- EXTRACTED DATA:
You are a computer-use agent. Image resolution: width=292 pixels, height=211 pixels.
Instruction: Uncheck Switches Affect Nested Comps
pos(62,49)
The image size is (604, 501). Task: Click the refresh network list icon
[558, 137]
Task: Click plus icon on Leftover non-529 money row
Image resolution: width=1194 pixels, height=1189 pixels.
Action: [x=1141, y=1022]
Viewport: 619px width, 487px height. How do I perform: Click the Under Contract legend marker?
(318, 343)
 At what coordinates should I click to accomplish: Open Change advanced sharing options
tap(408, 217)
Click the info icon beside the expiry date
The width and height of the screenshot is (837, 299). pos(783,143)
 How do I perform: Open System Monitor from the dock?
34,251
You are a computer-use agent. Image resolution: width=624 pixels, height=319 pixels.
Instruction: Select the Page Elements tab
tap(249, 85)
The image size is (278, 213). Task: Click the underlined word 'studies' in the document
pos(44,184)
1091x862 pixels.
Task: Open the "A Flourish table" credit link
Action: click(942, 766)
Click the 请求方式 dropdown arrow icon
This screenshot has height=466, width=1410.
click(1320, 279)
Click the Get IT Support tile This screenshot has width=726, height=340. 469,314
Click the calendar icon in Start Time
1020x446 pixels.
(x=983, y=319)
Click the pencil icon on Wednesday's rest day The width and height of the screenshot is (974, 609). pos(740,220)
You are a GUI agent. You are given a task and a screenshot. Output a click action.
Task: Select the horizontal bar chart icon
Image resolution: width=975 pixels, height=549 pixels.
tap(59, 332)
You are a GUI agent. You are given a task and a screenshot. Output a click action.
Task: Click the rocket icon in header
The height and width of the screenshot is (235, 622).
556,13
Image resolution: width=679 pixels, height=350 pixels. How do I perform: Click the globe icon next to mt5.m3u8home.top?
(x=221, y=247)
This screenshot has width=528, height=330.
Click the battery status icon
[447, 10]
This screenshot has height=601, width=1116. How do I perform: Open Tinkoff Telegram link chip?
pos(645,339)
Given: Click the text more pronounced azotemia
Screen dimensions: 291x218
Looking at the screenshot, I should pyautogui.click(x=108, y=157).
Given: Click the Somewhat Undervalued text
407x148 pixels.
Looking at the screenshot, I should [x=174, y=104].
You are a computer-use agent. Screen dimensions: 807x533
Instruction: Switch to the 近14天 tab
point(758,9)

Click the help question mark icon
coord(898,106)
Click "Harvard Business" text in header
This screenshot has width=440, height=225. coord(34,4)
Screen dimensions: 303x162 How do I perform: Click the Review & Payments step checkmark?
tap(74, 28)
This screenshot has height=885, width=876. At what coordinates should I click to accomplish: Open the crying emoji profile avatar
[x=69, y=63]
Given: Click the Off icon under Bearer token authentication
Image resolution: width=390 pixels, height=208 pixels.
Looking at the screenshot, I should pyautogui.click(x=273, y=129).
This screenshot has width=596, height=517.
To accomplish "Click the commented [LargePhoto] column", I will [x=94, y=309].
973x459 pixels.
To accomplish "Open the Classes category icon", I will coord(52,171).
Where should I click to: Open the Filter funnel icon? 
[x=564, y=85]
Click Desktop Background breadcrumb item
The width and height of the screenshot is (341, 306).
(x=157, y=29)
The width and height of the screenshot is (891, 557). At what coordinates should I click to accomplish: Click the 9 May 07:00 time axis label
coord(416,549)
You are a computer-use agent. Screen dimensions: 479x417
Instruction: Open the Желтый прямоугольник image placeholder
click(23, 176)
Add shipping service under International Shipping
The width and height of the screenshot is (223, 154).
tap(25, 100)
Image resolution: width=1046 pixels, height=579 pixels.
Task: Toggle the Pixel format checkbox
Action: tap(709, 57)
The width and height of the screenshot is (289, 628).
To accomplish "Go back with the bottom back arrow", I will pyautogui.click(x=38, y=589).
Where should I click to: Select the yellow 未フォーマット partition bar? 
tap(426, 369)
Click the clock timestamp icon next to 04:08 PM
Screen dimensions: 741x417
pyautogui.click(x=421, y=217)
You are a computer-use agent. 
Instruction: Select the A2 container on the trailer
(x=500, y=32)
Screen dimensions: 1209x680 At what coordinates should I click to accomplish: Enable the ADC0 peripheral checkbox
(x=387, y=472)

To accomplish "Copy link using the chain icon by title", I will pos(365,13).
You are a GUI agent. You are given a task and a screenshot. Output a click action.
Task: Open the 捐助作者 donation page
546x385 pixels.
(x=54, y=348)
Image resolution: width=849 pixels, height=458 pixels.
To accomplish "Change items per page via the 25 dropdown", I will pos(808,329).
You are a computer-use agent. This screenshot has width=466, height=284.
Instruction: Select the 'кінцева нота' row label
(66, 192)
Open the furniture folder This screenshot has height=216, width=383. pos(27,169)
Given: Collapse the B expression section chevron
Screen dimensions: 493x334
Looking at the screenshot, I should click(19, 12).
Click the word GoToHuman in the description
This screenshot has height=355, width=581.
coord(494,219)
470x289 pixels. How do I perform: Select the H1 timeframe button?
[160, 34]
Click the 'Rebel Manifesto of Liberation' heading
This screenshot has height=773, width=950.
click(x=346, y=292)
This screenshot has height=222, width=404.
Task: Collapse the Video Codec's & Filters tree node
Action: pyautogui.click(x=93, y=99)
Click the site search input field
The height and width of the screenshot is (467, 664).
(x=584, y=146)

- EXERCISE INSTRUCTIONS:
What lines in the material above hold the string "will"? List them.

- RESPONSE BELOW:
To accomplish "Click the commented [LargePhoto] column", I will [x=94, y=309].
To accomplish "Open the Classes category icon", I will coord(52,171).
To accomplish "Go back with the bottom back arrow", I will pyautogui.click(x=38, y=589).
To accomplish "Copy link using the chain icon by title", I will pos(365,13).
To accomplish "Change items per page via the 25 dropdown", I will pos(808,329).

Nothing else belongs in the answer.